EXCERPT PROVIDED:
....

Heard of BFI Player? Well, there’s also BFI Player+, a subscription service that offers an all-you-can-eat selection of hand-picked classics.
Every Friday, Mark Kermode highlights one of the collection’s titles with a video introduction. This week, it’s My Brother the Devil.
One of Britain’s best dramas of recent years, Sally El Hosaini’s film follows two brothers both looking for a change in life direction in Hackney. It won Best British Newcomer for El Hosaini at the London Film Festival in 2012 and Most Promising Newcomer for star James Floyd at the BIFAs.
“My Brother the Devil is technically a crime thriller about brothers caught up in gang violence and drug dealing in Hackney,” says Mark. “But as El Hosaini herself explained, it is in fact more ‘a film about the power of unconditional love [that] touches upon themes of prejudice and identity. It’s a real low-key gem: surprising, thoughtful, and beautifully nuanced.”
What else is available to stream? Every week, we bring you a round-up of the latest titles on BFI Player+:
A Zed & Two Noughts
Peter Greenaway’s 1985 drama sees two twin zoologists end up in a fatal car crash involving a swan outside a zoo – causing them to become fascinated by the biological process of decay.

....

Dataset records:
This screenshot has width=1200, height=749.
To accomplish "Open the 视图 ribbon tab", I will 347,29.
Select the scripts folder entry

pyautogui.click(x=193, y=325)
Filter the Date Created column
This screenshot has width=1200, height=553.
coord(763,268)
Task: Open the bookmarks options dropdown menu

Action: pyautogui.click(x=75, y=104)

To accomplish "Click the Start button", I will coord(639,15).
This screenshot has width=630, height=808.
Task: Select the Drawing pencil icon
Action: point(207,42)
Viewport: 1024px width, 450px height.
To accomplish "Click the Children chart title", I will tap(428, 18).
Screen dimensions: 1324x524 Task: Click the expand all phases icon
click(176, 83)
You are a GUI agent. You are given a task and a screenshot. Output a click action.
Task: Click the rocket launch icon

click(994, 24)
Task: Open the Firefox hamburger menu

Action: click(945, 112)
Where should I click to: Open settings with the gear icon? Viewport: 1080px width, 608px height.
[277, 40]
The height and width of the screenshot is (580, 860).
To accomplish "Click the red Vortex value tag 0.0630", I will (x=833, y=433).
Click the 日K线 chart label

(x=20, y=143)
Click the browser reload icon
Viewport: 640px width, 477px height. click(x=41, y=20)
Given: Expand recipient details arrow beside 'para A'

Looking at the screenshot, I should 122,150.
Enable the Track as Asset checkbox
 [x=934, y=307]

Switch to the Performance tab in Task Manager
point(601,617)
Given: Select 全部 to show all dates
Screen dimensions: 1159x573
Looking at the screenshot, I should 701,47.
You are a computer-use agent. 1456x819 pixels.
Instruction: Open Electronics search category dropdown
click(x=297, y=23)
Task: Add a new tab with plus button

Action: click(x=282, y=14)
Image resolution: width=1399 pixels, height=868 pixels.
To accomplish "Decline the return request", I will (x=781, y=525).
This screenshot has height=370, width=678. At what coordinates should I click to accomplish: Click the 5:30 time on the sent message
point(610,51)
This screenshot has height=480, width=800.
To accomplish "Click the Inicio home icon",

....

ABOUT THIS EXERCISE: Continue the BFI Player+ streaming article from the point where it stops.

OUTPUT BELOW:
A Personal Journey… Part 1
Martin Scorsese is king of crime cinema, but he’s made an equally impressive name for himself with his non-fiction work. Here, he turns his documentary gaze to a “personal journey” through American Cinema, from the studio system past and present and the question of narrative to genres such as gangster flicks, B-movies, noir and Westerns.
North of Vortex
A gay poet, a bisexual sailor and a waitress go on a trip across the desert. It sounds like the start of a bad joke, but it’s actually the basis of Constantine Giannaris’ 1992 road movie, which is steeped in jazz, jealous and violence.
Edward Bennett directs this 1982 study of English guilty over the history of Northern Ireland. Produced by the BFI and Channel 4, it follows an English aristocrat, who is driven to despair over the effects of violence on her family.
You’re Human Like the Rest of Them
William Hoyland stars in this award-winning short film from 1967, directed by B.S. Johnson.
A Canterbury Tale
Nothing says British cinema like Powell and Pressburger. The duo’s most unusual movie, A Canterbury Tale sees them lean on Chaucer’s work to inspire a story of pilgrims during World War II.